(Source data)
════════════════════

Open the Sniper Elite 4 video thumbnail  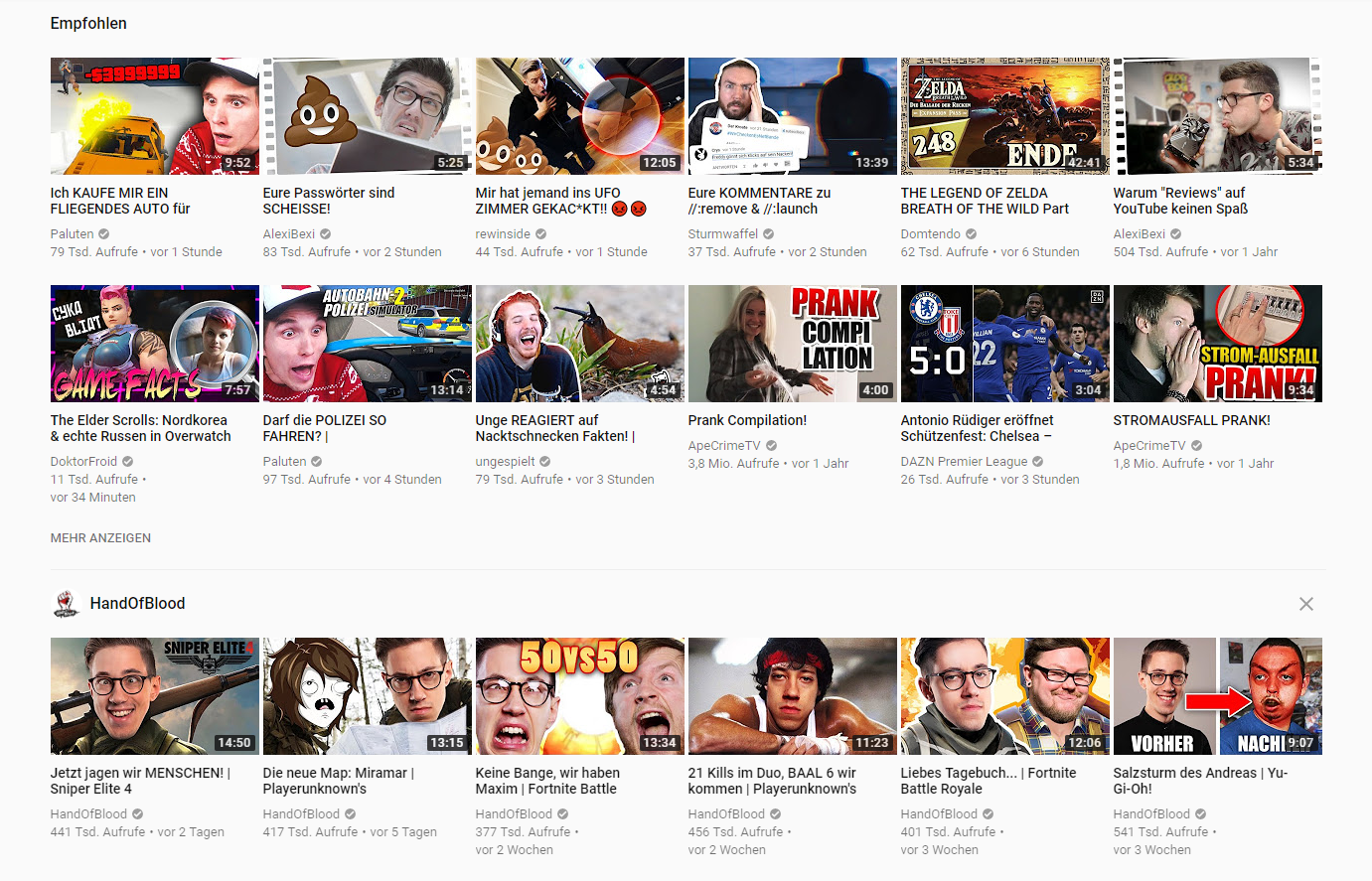154,696
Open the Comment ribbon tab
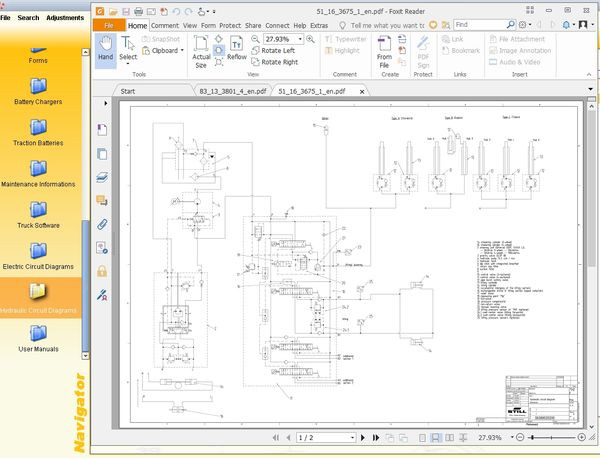 [x=165, y=24]
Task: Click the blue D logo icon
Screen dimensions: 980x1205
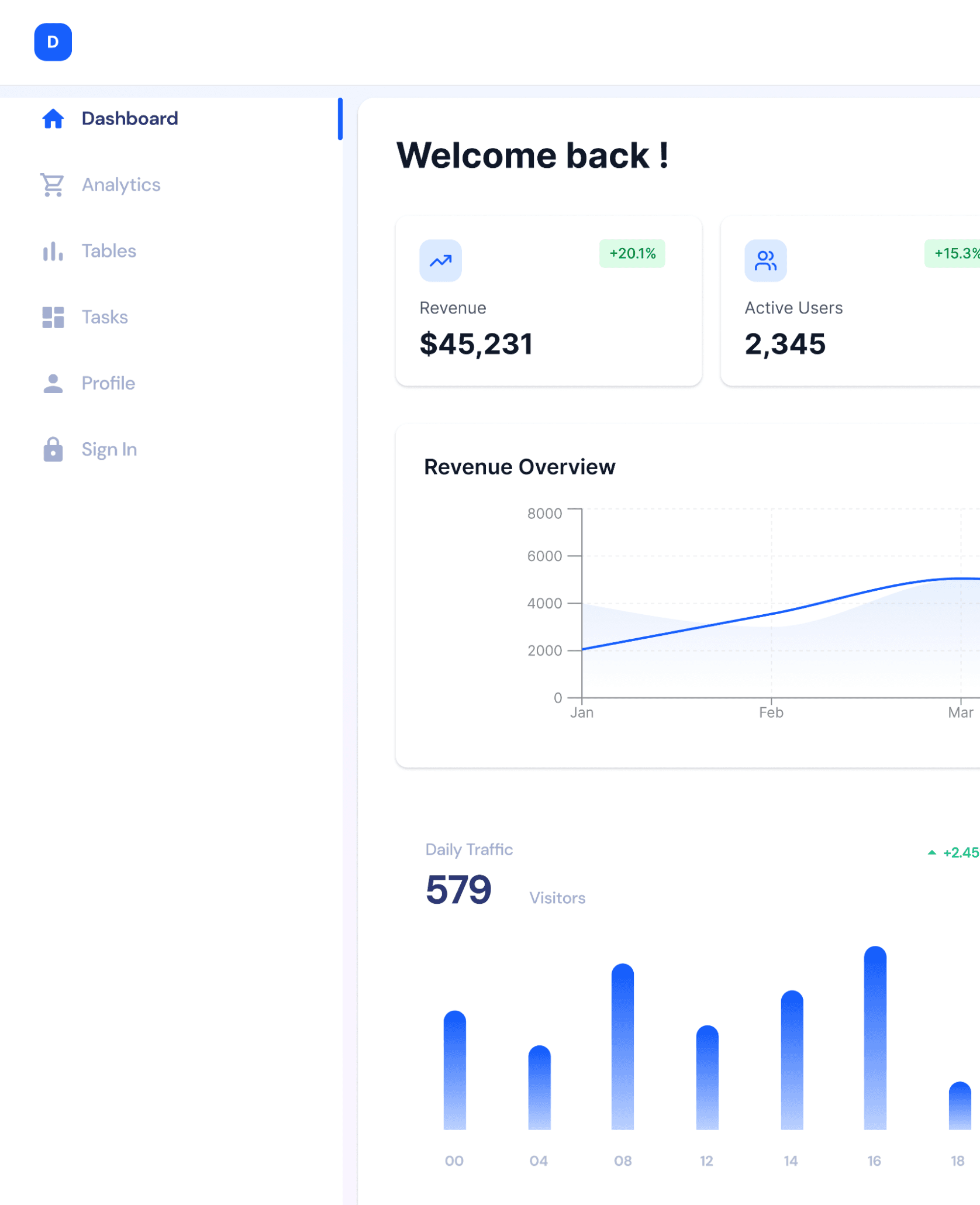Action: click(x=53, y=42)
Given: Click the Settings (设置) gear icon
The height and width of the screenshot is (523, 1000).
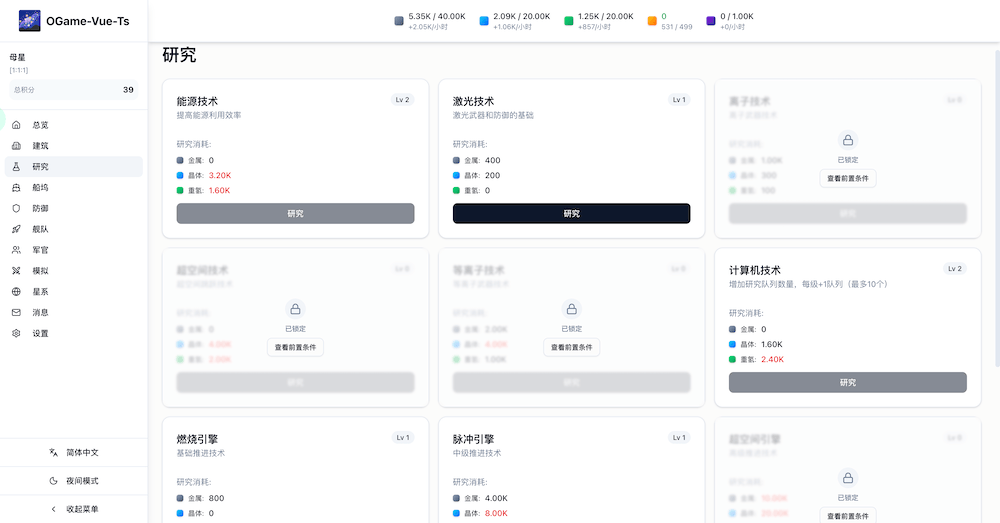Looking at the screenshot, I should [x=16, y=333].
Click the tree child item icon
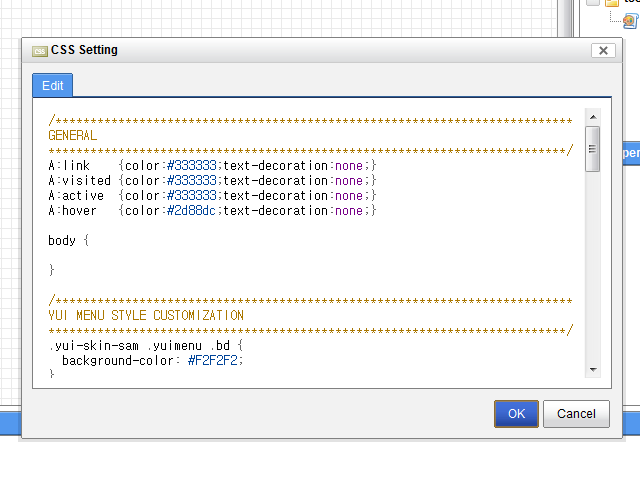 click(x=630, y=21)
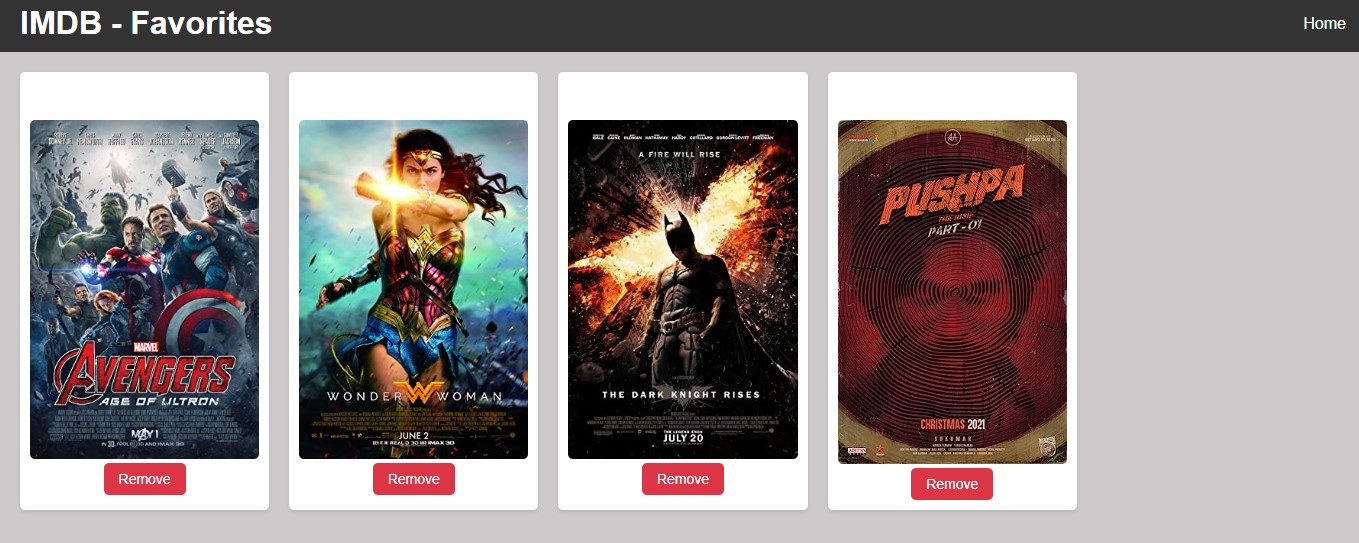This screenshot has height=543, width=1359.
Task: Open the Avengers Age of Ultron poster
Action: pyautogui.click(x=144, y=289)
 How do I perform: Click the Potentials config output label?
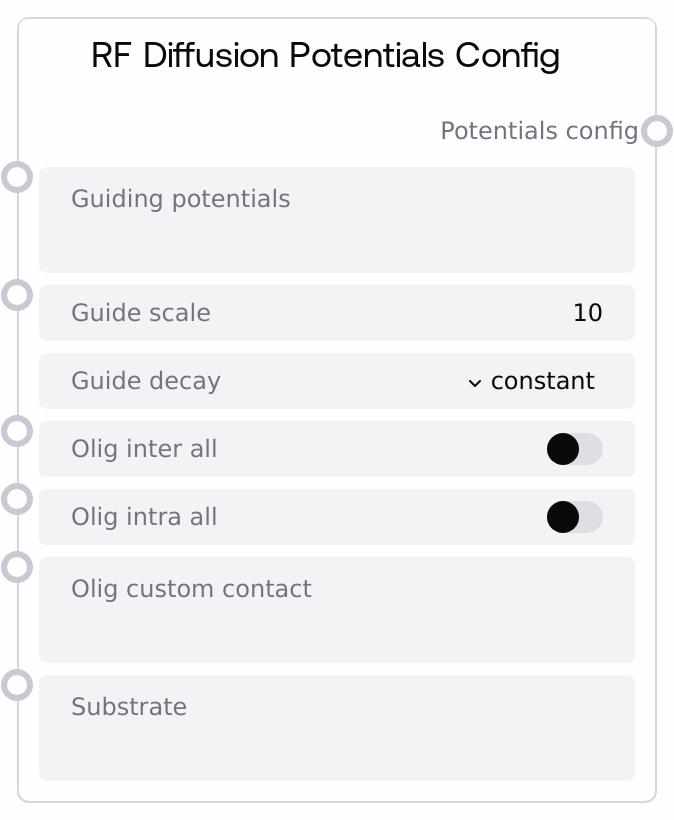[538, 131]
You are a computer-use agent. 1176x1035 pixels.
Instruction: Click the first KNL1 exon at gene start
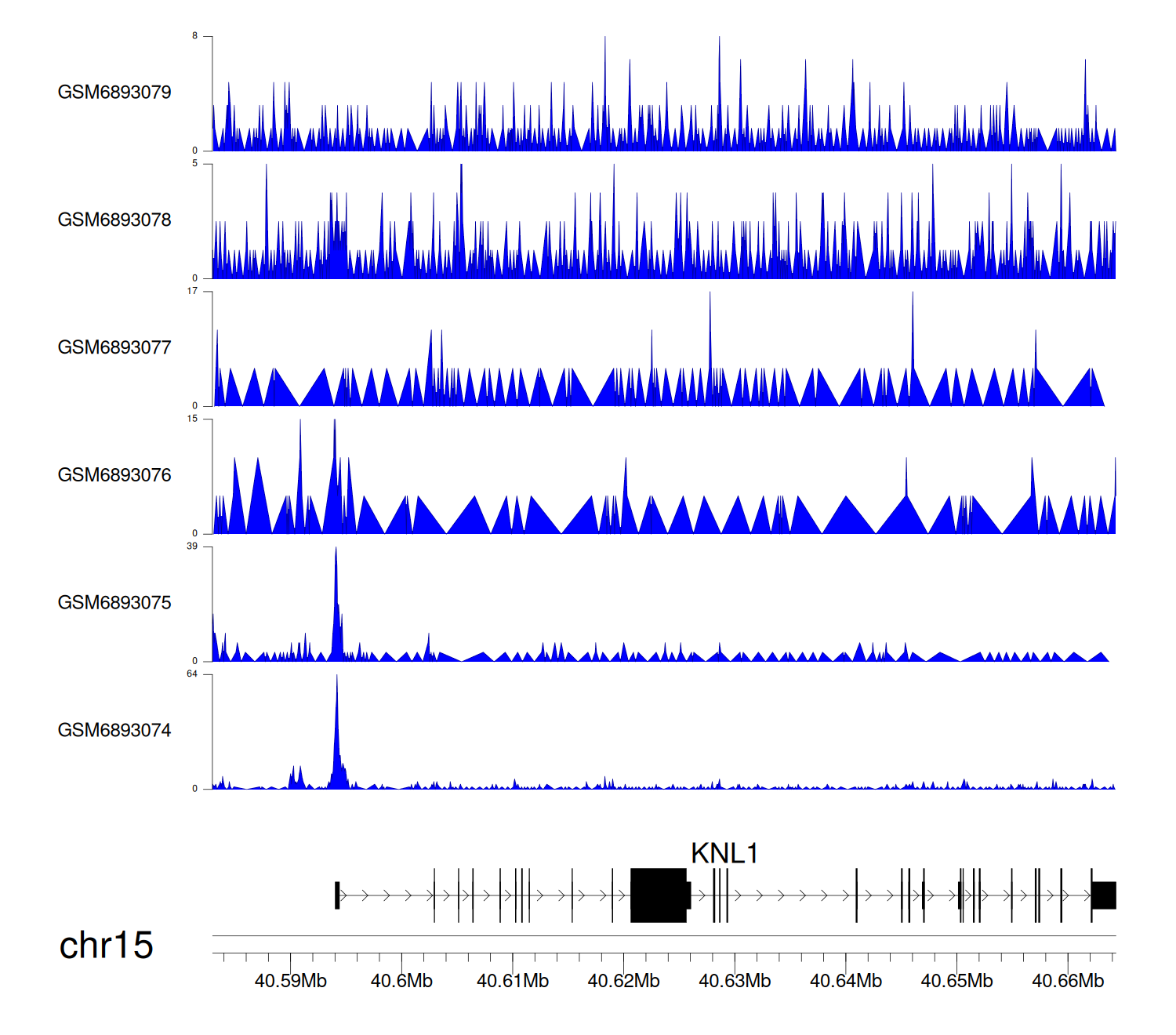[337, 895]
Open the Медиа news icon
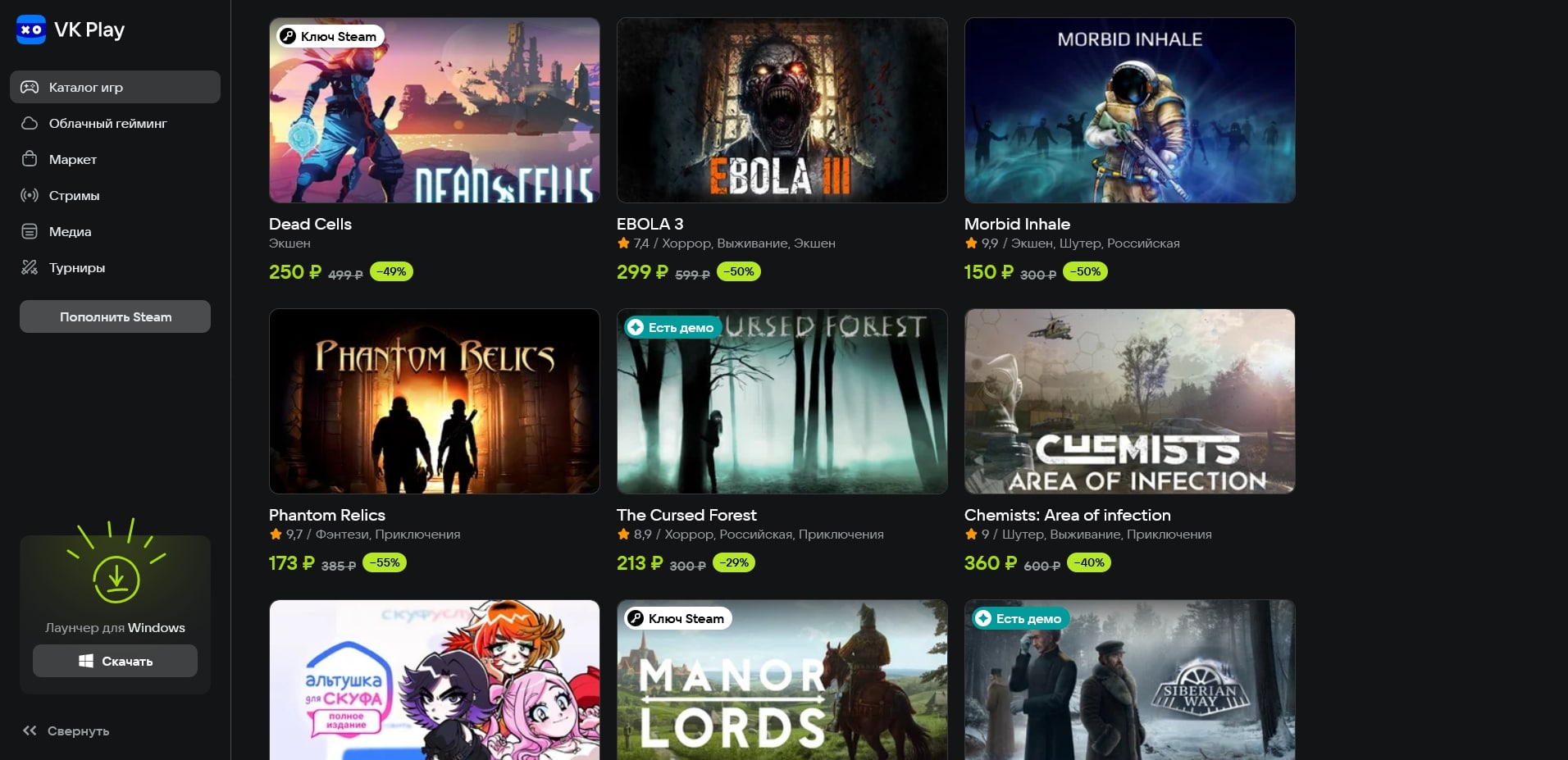Image resolution: width=1568 pixels, height=760 pixels. (30, 231)
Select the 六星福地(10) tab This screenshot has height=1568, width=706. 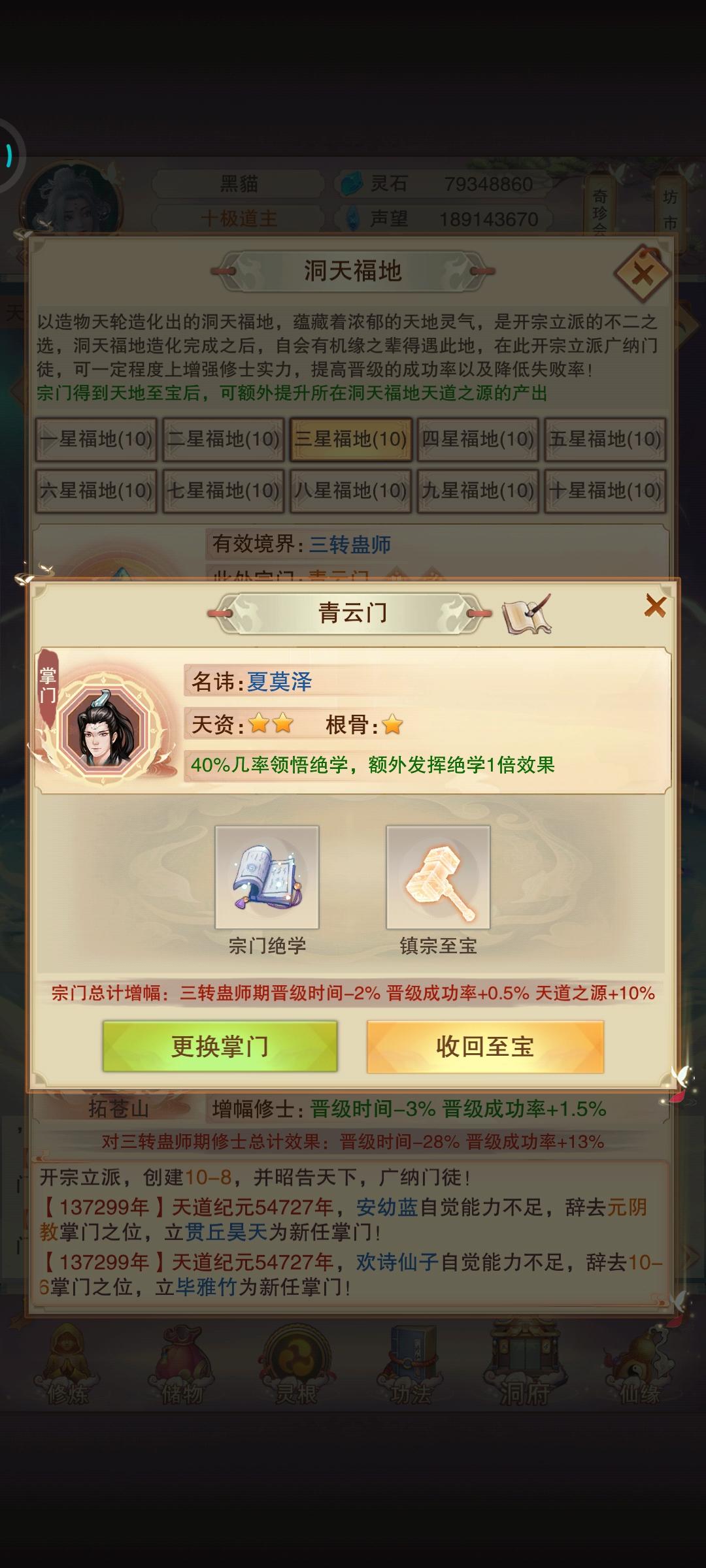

════════════════════

▶ [Work task] The lines wanted run from the line containing "Instruction: Click the" through the end of the entries; return them exactly, both ends included, and keep pictures out.

▶ [Task result]
Instruction: Click the first KNL1 exon at gene start
[337, 895]
Open the Медиа news icon
Image resolution: width=1568 pixels, height=760 pixels. (30, 231)
Select the 六星福地(10) tab This screenshot has height=1568, width=706. 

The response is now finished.